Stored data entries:
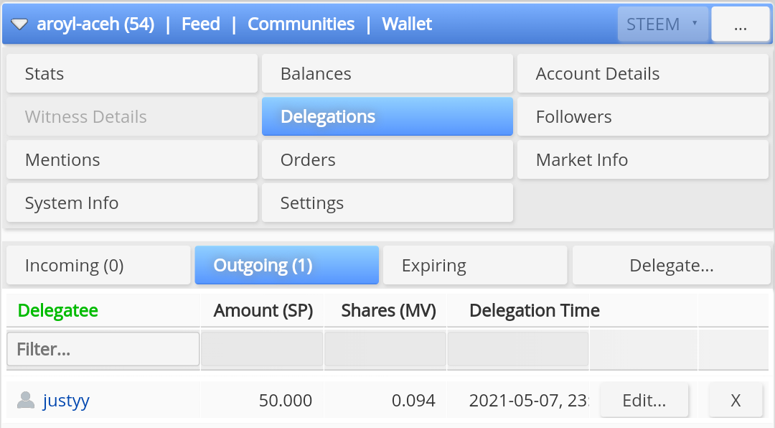Open the STEEM currency dropdown

[x=662, y=24]

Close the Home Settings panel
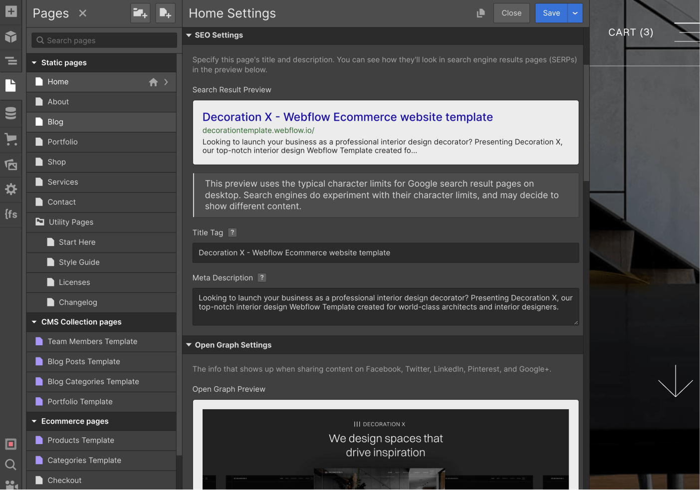click(511, 13)
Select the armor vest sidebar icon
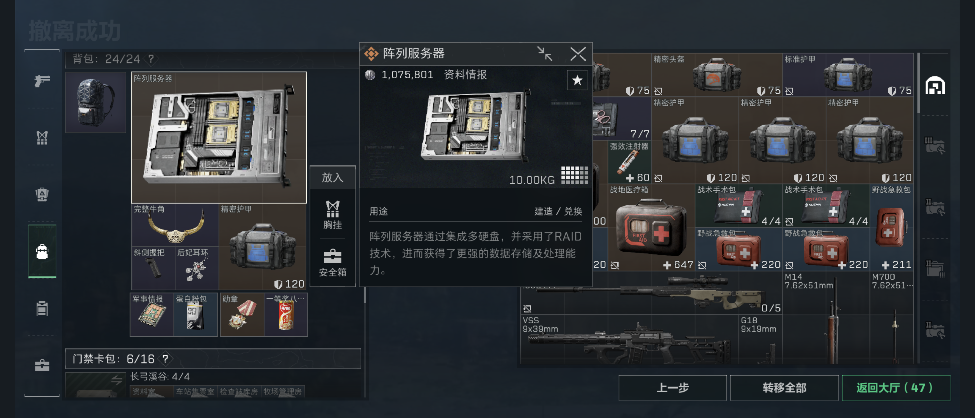The width and height of the screenshot is (975, 418). (42, 194)
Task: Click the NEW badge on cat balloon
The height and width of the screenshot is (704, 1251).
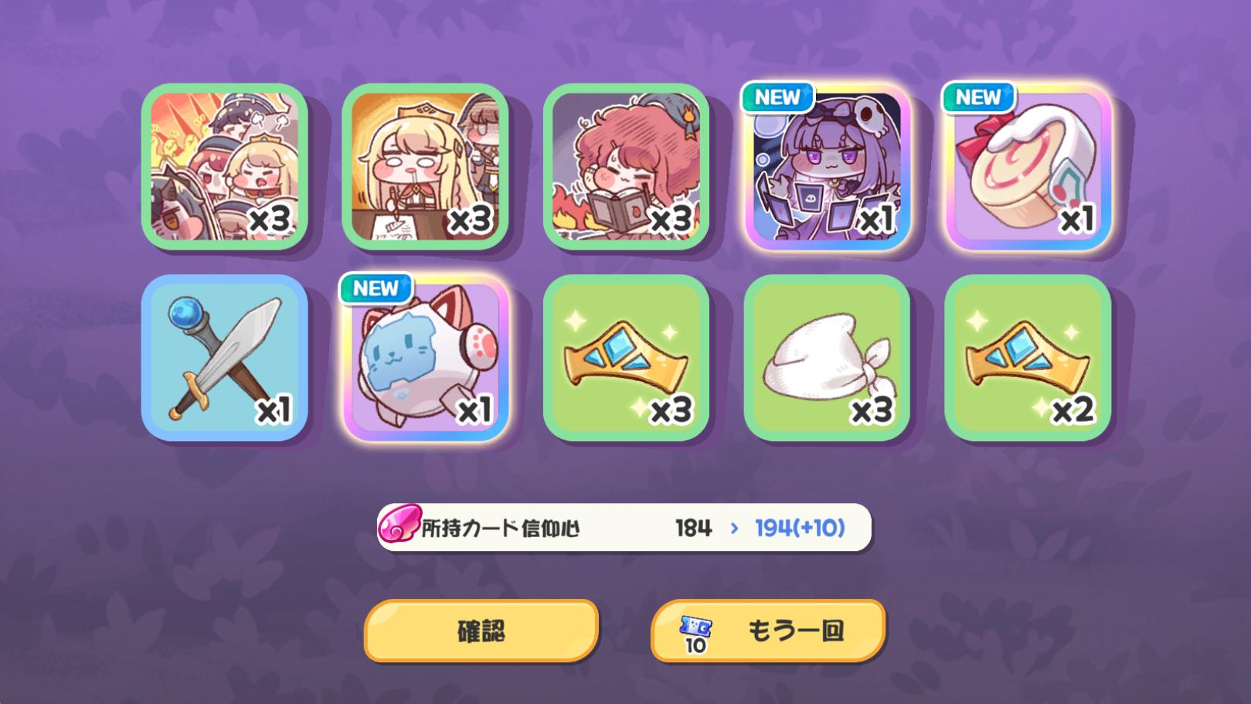Action: pyautogui.click(x=376, y=288)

Directions for this task:
Repeat exactly the lines above, from the line containing "Select the armor vest sidebar icon" through the last line of the records, inclusive; omit any pictures.

Completed exercise:
Select the armor vest sidebar icon
The width and height of the screenshot is (975, 418). (42, 194)
Task: Click the NEW badge on cat balloon
The height and width of the screenshot is (704, 1251).
Action: pyautogui.click(x=376, y=288)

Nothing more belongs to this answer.